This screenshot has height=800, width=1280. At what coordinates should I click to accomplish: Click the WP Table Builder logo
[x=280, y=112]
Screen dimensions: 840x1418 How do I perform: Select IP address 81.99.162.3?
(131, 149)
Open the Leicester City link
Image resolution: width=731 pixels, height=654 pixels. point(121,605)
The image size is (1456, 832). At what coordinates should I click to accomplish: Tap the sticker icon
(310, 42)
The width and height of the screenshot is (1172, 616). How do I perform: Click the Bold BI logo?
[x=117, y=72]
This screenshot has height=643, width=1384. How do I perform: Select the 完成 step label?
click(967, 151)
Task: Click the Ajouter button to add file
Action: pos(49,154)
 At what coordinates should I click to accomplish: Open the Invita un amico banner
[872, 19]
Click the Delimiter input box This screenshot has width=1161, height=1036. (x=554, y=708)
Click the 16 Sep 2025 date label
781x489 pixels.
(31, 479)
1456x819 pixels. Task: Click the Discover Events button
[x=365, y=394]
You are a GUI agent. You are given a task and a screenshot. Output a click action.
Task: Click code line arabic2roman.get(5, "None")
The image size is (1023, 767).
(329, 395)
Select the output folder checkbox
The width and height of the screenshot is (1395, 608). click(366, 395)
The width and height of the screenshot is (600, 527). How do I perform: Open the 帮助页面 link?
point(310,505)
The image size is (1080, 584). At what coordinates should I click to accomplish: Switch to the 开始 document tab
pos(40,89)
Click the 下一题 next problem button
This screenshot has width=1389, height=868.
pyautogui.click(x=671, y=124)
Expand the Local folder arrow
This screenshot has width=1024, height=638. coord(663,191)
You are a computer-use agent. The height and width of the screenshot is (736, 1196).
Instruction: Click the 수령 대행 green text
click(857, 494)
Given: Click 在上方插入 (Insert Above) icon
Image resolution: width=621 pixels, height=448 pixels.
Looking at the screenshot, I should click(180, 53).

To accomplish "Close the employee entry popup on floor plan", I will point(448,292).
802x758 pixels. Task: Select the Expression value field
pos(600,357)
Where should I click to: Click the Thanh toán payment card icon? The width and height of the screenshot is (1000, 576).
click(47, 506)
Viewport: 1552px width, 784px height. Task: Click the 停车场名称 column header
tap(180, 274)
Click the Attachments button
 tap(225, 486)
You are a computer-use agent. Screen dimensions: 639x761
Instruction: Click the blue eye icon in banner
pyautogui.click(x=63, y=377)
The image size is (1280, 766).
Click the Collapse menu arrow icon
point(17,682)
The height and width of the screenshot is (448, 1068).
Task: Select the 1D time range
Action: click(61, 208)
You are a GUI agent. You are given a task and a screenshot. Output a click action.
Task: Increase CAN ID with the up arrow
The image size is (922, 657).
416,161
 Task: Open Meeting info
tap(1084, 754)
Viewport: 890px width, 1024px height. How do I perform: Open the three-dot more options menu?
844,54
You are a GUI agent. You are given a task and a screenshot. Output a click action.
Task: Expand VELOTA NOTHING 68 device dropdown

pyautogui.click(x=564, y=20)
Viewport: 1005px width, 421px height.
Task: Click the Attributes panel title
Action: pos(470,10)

========

→ **TASK TO COMPLETE**:
All of the entries above need to be set down again exactly.

→ **REPLY**:
This screenshot has height=800, width=1280. At what coordinates should I click to accomplish: Click the WP Table Builder logo
[x=280, y=112]
Screen dimensions: 840x1418 How do I perform: Select IP address 81.99.162.3?
(131, 149)
Open the Leicester City link
Image resolution: width=731 pixels, height=654 pixels. point(121,605)
The image size is (1456, 832). At what coordinates should I click to accomplish: Tap the sticker icon
(310, 42)
The width and height of the screenshot is (1172, 616). How do I perform: Click the Bold BI logo?
[x=117, y=72]
This screenshot has height=643, width=1384. How do I perform: Select the 完成 step label?
click(967, 151)
Task: Click the Ajouter button to add file
Action: pos(49,154)
 At what coordinates should I click to accomplish: Open the Invita un amico banner
[872, 19]
Click the Delimiter input box This screenshot has width=1161, height=1036. (x=554, y=708)
Click the 16 Sep 2025 date label
781x489 pixels.
(31, 479)
1456x819 pixels. Task: Click the Discover Events button
[x=365, y=394]
You are a GUI agent. You are given a task and a screenshot. Output a click action.
Task: Click code line arabic2roman.get(5, "None")
The image size is (1023, 767).
(329, 395)
Select the output folder checkbox
The width and height of the screenshot is (1395, 608). click(366, 395)
The width and height of the screenshot is (600, 527). How do I perform: Open the 帮助页面 link?
point(310,505)
The image size is (1080, 584). At what coordinates should I click to accomplish: Switch to the 开始 document tab
pos(40,89)
Click the 下一题 next problem button
This screenshot has width=1389, height=868.
pyautogui.click(x=671, y=124)
Expand the Local folder arrow
This screenshot has width=1024, height=638. coord(663,191)
You are a computer-use agent. The height and width of the screenshot is (736, 1196).
Instruction: Click the 수령 대행 green text
click(857, 494)
Given: Click 在上方插入 (Insert Above) icon
Image resolution: width=621 pixels, height=448 pixels.
Looking at the screenshot, I should click(180, 53).

To accomplish "Close the employee entry popup on floor plan", I will point(448,292).
802x758 pixels. Task: Select the Expression value field
pos(600,357)
Where should I click to: Click the Thanh toán payment card icon? The width and height of the screenshot is (1000, 576).
click(47, 506)
Viewport: 1552px width, 784px height. Task: Click the 停车场名称 column header
tap(180, 274)
Click the Attachments button
 tap(225, 486)
You are a computer-use agent. Screen dimensions: 639x761
Instruction: Click the blue eye icon in banner
pyautogui.click(x=63, y=377)
The image size is (1280, 766).
Click the Collapse menu arrow icon
point(17,682)
The height and width of the screenshot is (448, 1068).
Task: Select the 1D time range
Action: click(61, 208)
You are a GUI agent. You are given a task and a screenshot. Output a click action.
Task: Increase CAN ID with the up arrow
The image size is (922, 657).
416,161
 Task: Open Meeting info
tap(1084, 754)
Viewport: 890px width, 1024px height. How do I perform: Open the three-dot more options menu?
844,54
You are a GUI agent. You are given a task and a screenshot. Output a click action.
Task: Expand VELOTA NOTHING 68 device dropdown

pyautogui.click(x=564, y=20)
Viewport: 1005px width, 421px height.
Task: Click the Attributes panel title
Action: pos(470,10)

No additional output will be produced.